• _What is needed_
Below is a listing with pictures. Repeat exactly the lines starting at the one holding "This screenshot has height=728, width=1012." and going on through the one holding "The image size is (1468, 782).", and leave every picture out.
Content starts
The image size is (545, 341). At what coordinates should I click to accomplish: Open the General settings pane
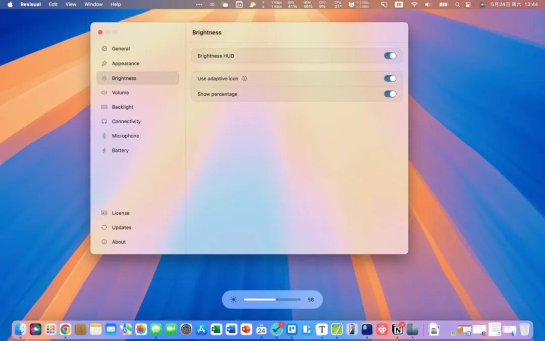coord(138,48)
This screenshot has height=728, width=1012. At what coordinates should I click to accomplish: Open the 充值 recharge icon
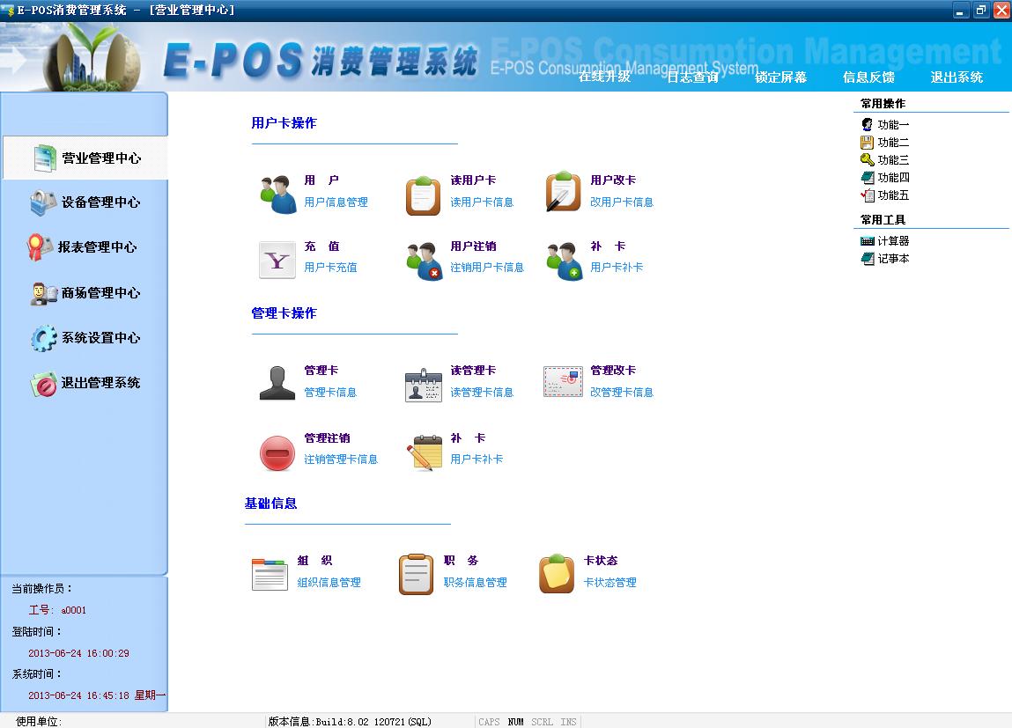tap(277, 261)
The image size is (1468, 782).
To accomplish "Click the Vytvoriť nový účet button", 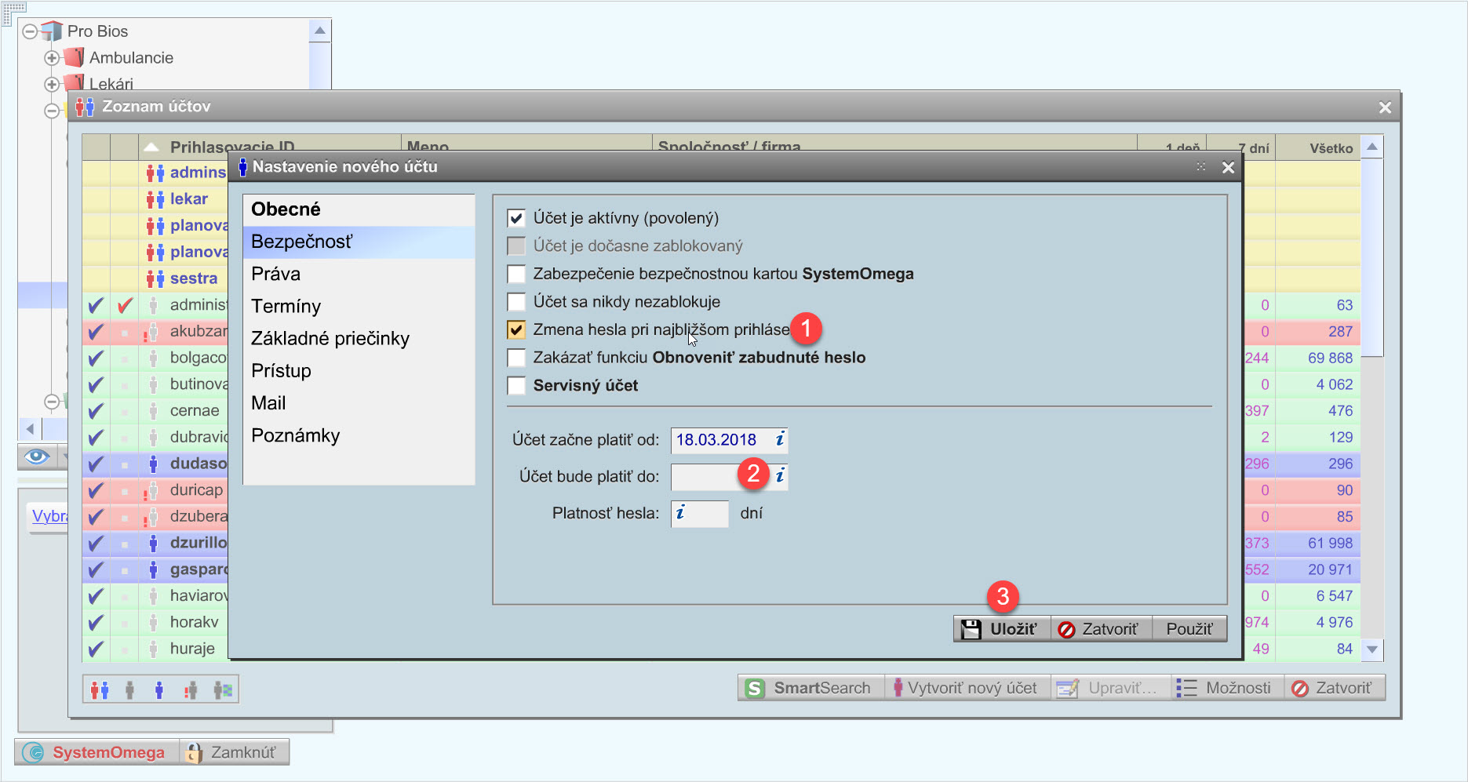I will [x=967, y=688].
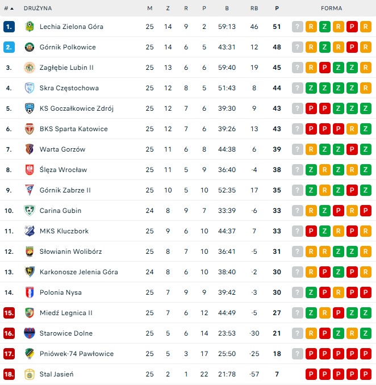Screen dimensions: 376x385
Task: Click the Górnik Polkowice club crest
Action: point(30,47)
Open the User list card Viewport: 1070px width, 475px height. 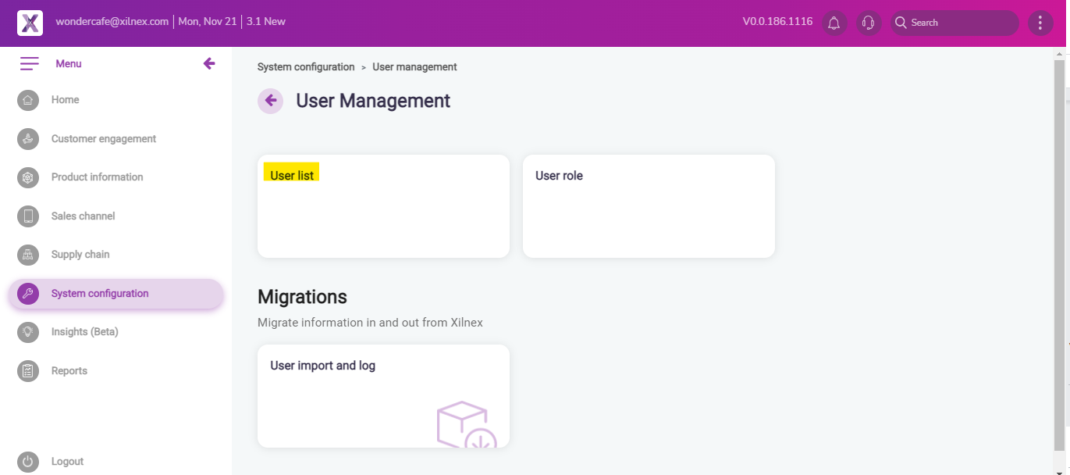coord(383,206)
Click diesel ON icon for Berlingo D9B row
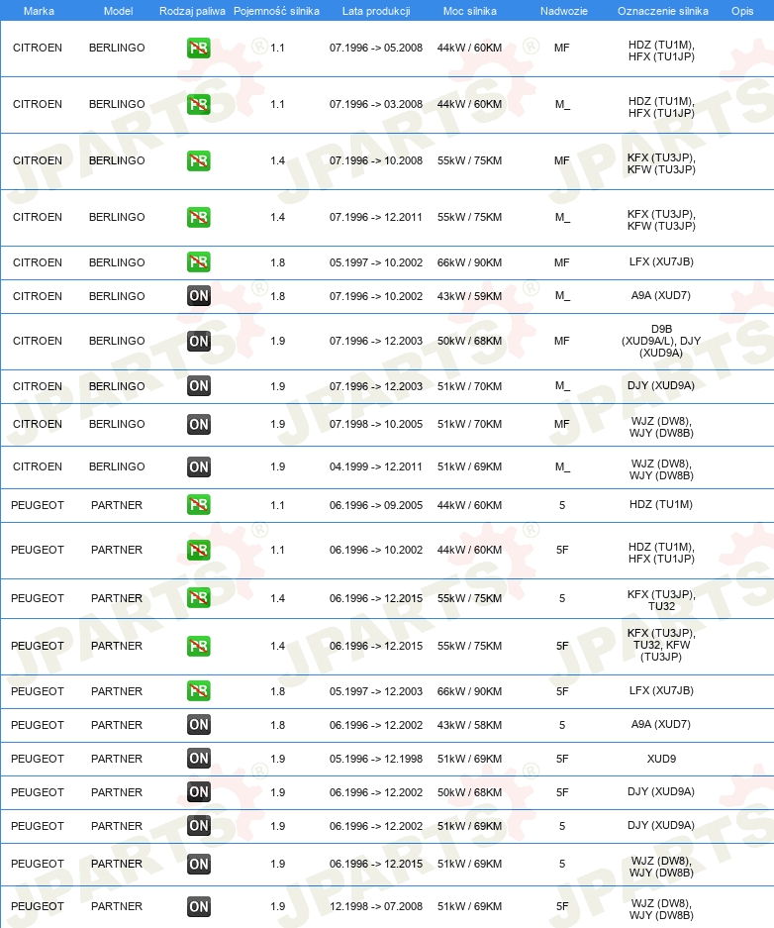This screenshot has height=928, width=774. pos(199,341)
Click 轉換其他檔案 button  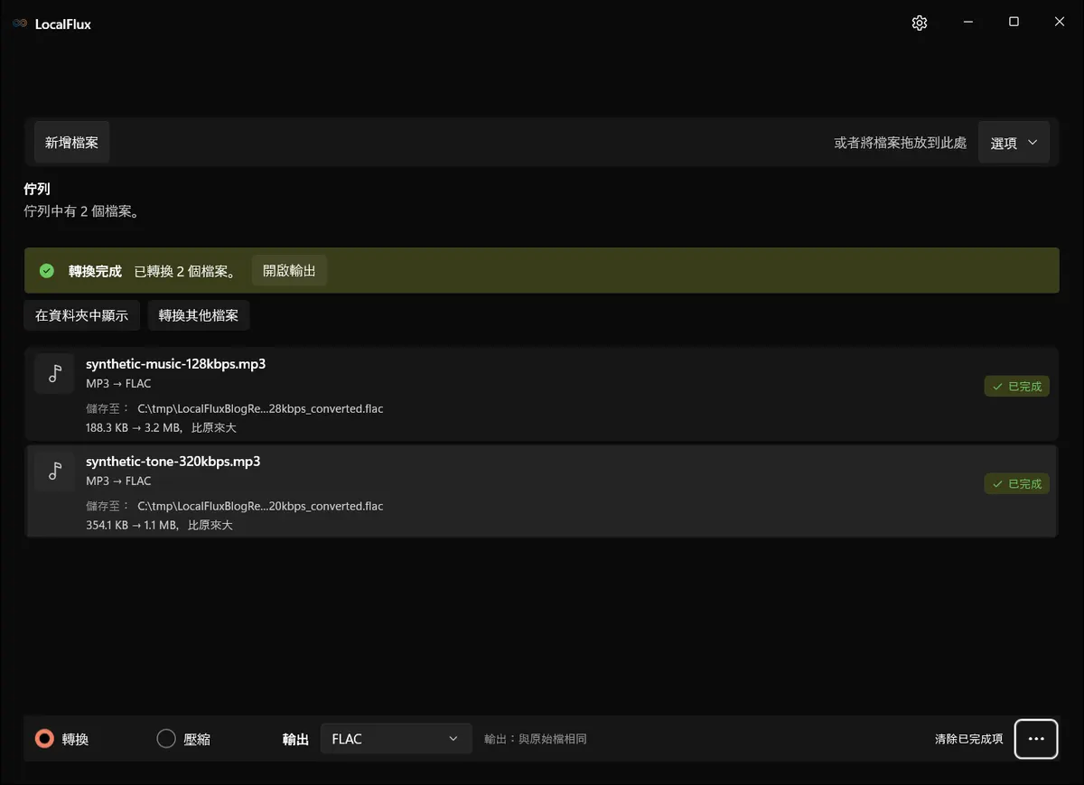pos(199,315)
Content ends
• _Answer to the problem_
This screenshot has height=728, width=1012. At what coordinates should I click to accomplish: Open the 充值 recharge icon
tap(277, 261)
The image size is (1468, 782).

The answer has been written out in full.